For some reason in our society, we have a “good vibes only” mentality. Let me be clear, I do love good vibes, but sometimes, my vibes are not good. Sometimes, my vibes are a bit shit. And that is okay.
It is important to normalize ALL the feelings, not just the ones we label as “good.” If the expectation in your life is that you are supposed to be happy all the time, you will never be able to live up to that standard and will likely feel a sense of disappointment with yourself anytime you feel anything other than happy.
Of course, there are many benefits to thinking positively and to focusing your attention on the positive aspects in your life. However, toxic positivity takes positive thinking to an extreme. It is an overgeneralization of positive thinking, and tends to minimize and invalidate our experiences by being hyper-focused on ONLY allowing the good stuff in.
Toxic positivity is when you are telling someone a struggle you are having, and they respond with “Just think positive!” or they remind you of all the good you have in your life without validating that you are struggling in any way. Or you are struggling with grief or loss, and a person responds with “Everything happens for a reason.” Now, most people are guilty of saying things like this from time to time, and this can happen because we are uncomfortable with difficult emotions or are trying to avoid something ourselves, or maybe we just don’t know what to say.
However, what ends up happening is feelings of guilt for having a tough time, or feeling completely invalidated in what you’re going through. It leads to thoughts of “well I SHOULD be happy, so why aren’t I?” which inevitably leads to “What’s wrong with me?”
Some ways to manage toxic positivity?
- Allow yourself space to feel the feelings. All of them. Without labeling them as “good” or “bad,” just allow yourself to feel whatever you need to feel.
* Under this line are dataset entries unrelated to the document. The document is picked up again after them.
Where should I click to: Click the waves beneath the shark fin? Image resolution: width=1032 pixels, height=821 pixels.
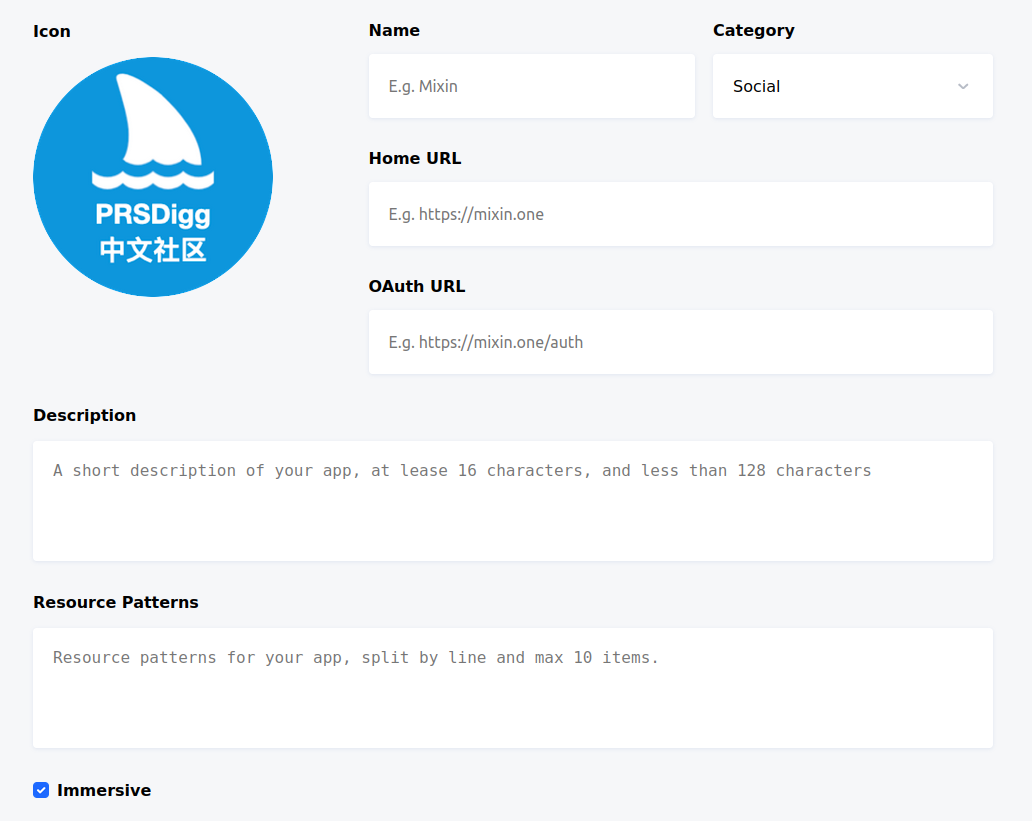tap(152, 179)
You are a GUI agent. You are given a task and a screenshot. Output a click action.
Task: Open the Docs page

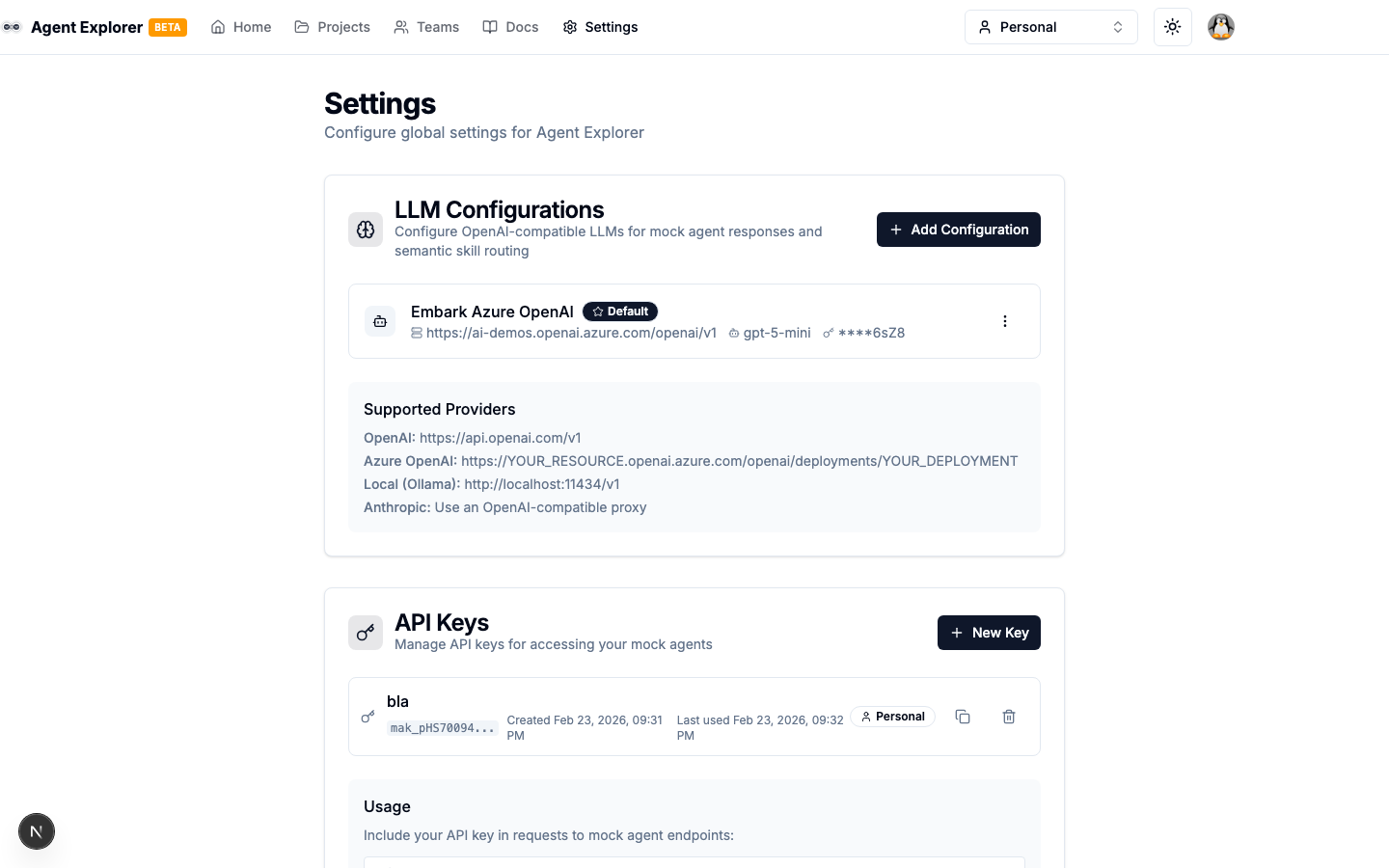(x=510, y=27)
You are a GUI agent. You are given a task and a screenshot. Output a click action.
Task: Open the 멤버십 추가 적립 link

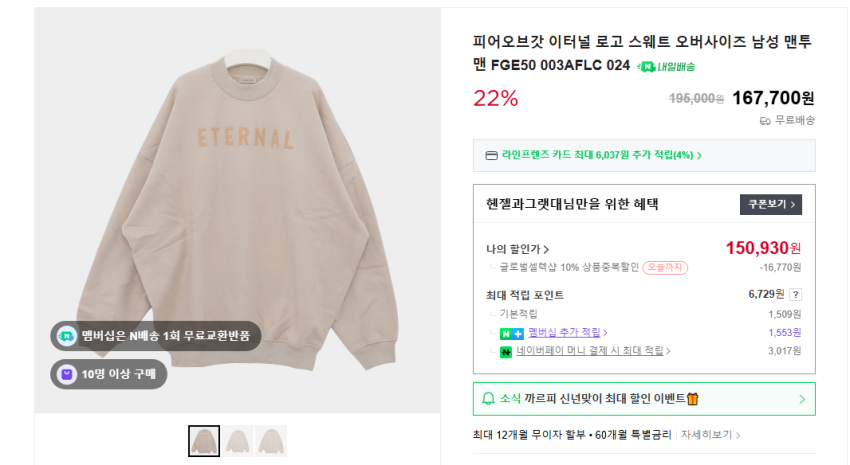pos(567,332)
Start paying attention to what specific emotions feel like in your body so you can become more clued in to your internal experiences.
- Set realistic expectations for yourself. For instance, “I just want to be happy all the time!” is not realistic. When you are faced with something challenging and it leads to feelings of sadness, overwhelm, or any other range of emotions, that is okay. I repeat: That is okay.
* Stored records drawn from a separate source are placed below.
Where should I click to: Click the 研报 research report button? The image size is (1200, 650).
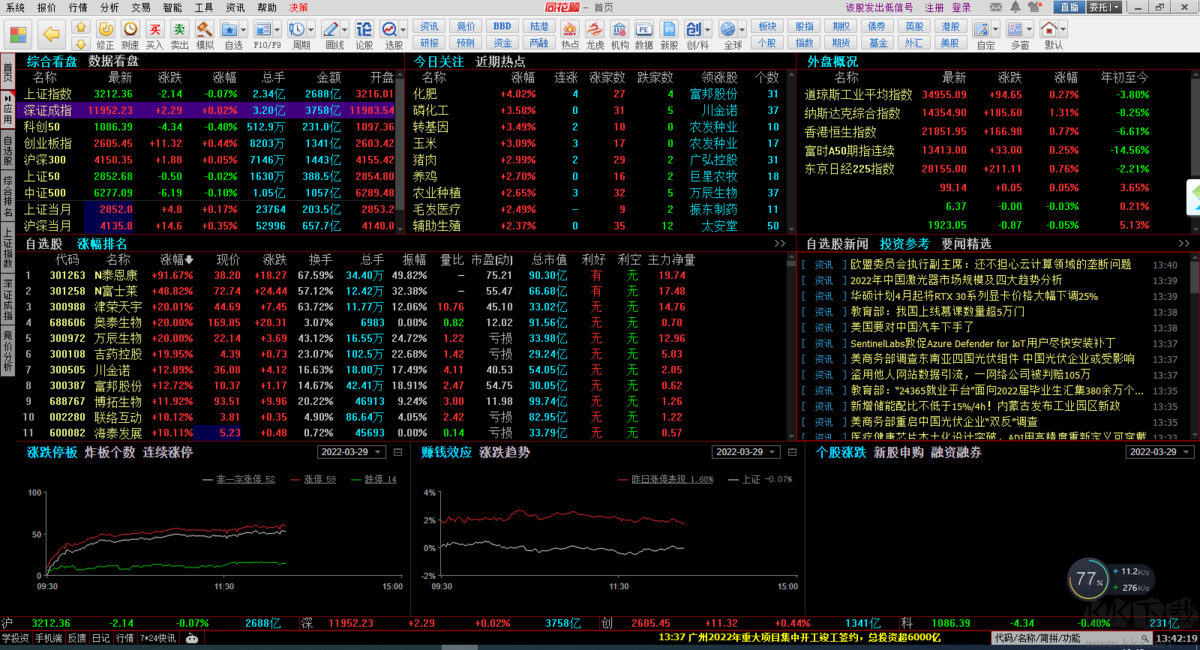tap(429, 43)
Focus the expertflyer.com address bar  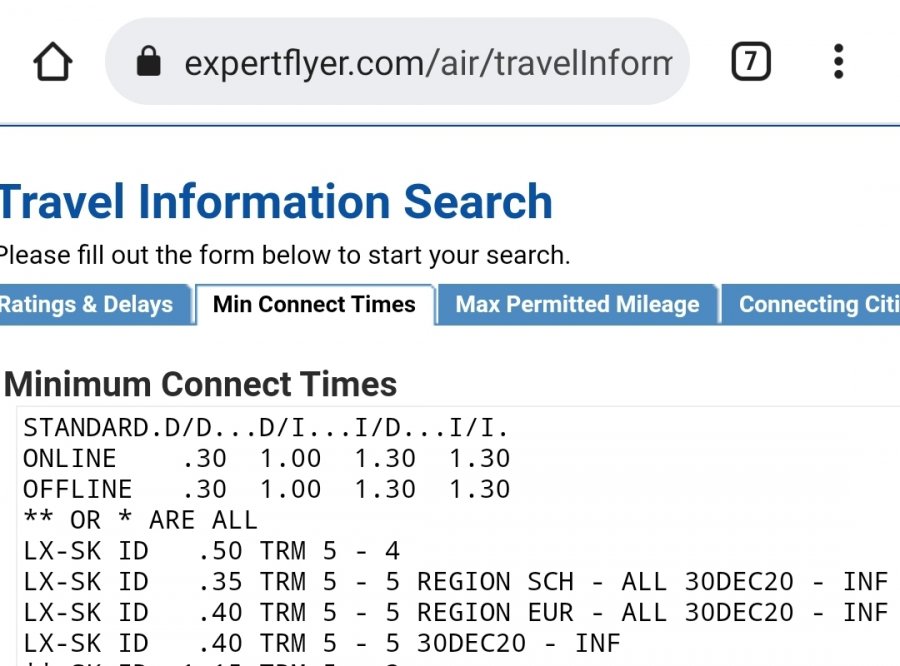point(427,64)
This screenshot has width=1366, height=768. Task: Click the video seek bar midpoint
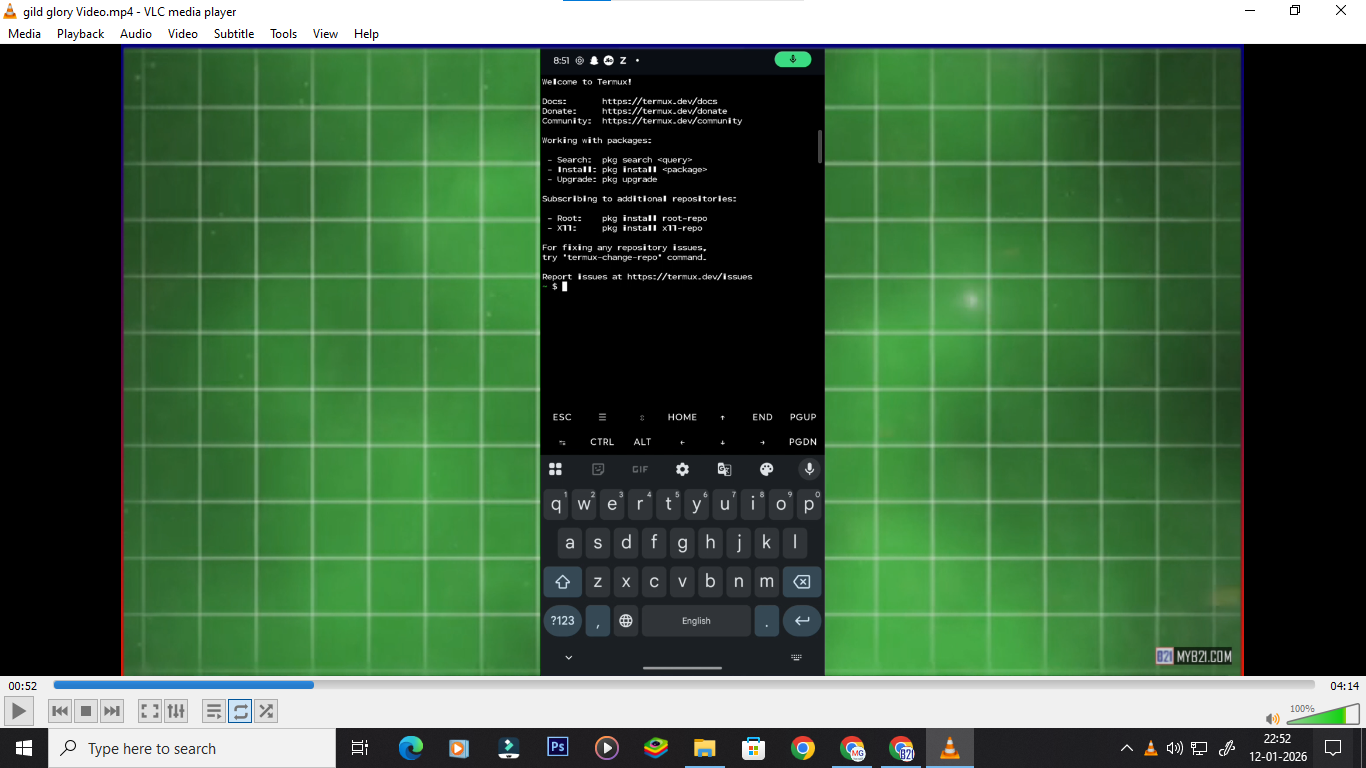tap(684, 685)
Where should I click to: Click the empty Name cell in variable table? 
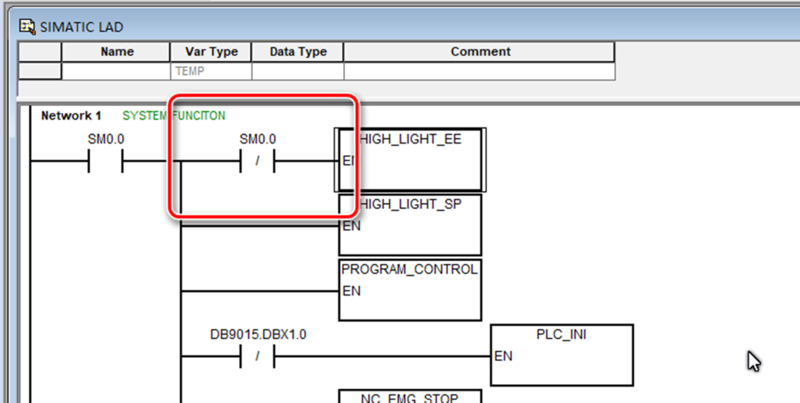point(116,71)
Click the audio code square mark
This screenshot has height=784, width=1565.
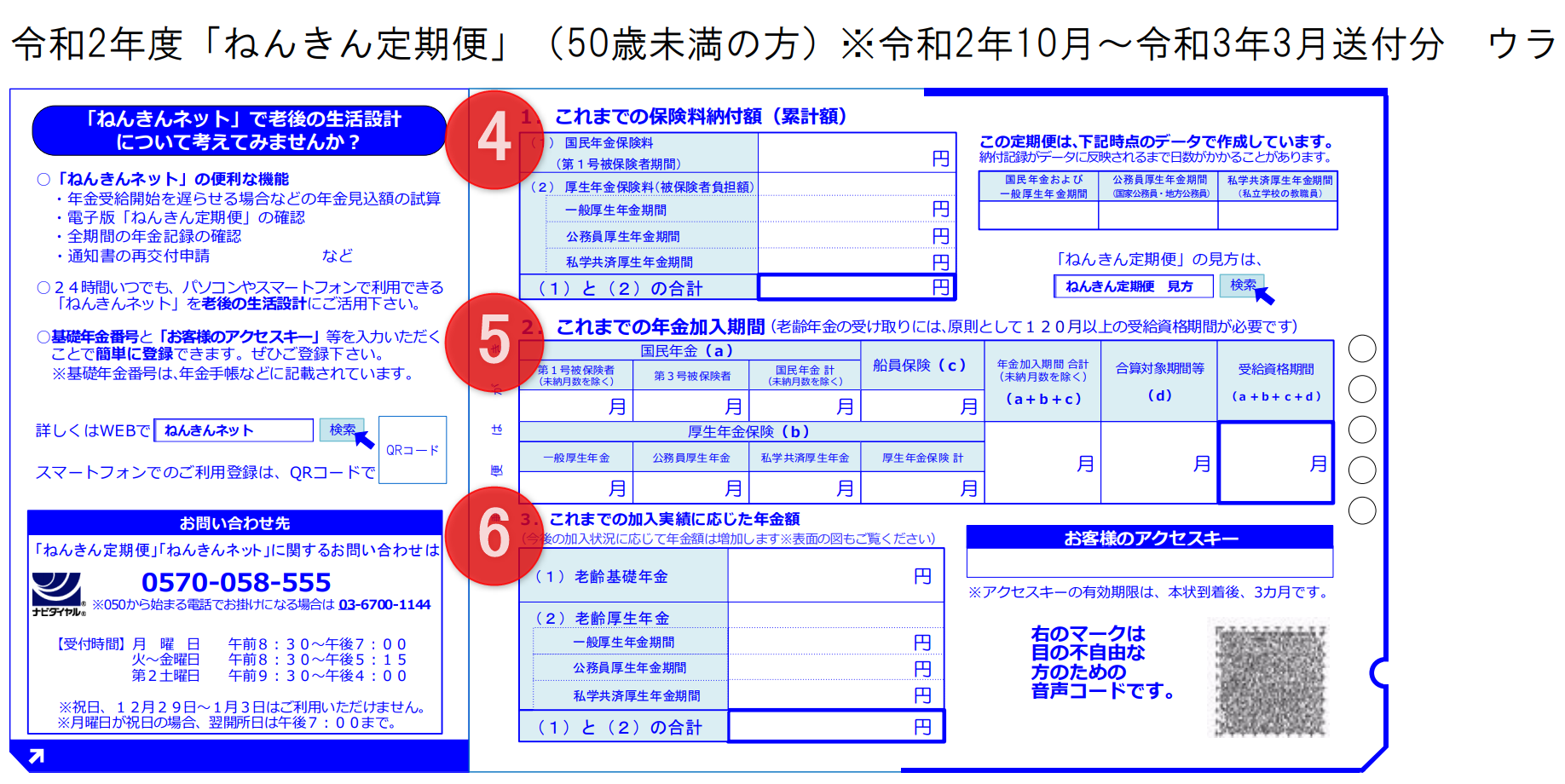pyautogui.click(x=1271, y=679)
- Pay attention to the language you use about your experience. If you are saying you “should” or “shouldn’t” feel something, that is typically a red flag that you are trying to stuff or avoid a particular emotion. There are no “should’s and shouldn’t’s” when it comes to emotions.
- Let your feelings out. Sometimes that might mean writing them down in a journal, other times it may mean calling a loved one who you know will truly listen and provide space for your experiences. Putting your feelings into words in these ways can help you process your way through them.
- Learn and practice acceptance skills. Although most of us do not enjoy painful experiences, we can learn and grow from them. Begin asking yourself, “What am I learning from this emotional experience? What is this teaching me about who I am and what I care about?” This allows us more flexibility and begins to shift our relationship with painful or uncomfortable emotions.
When we allow ourselves to experience the full range of our emotions, we are able to lead a more fulfilling life. We are allowed to feel grateful for what we have in our lives and also struggle with difficult emotions at the same time. We do not always have to be okay. We are human…weird and complex and imperfect. Let’s embrace it.